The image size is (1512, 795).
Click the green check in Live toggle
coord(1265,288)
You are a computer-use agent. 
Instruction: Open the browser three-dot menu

Job: Retype these rows word for word, keeping every line as it stands.

Result:
The image size is (1512, 795).
Click the green check in Live toggle
coord(1265,288)
You are a computer-use agent. 
Instruction: Open the browser three-dot menu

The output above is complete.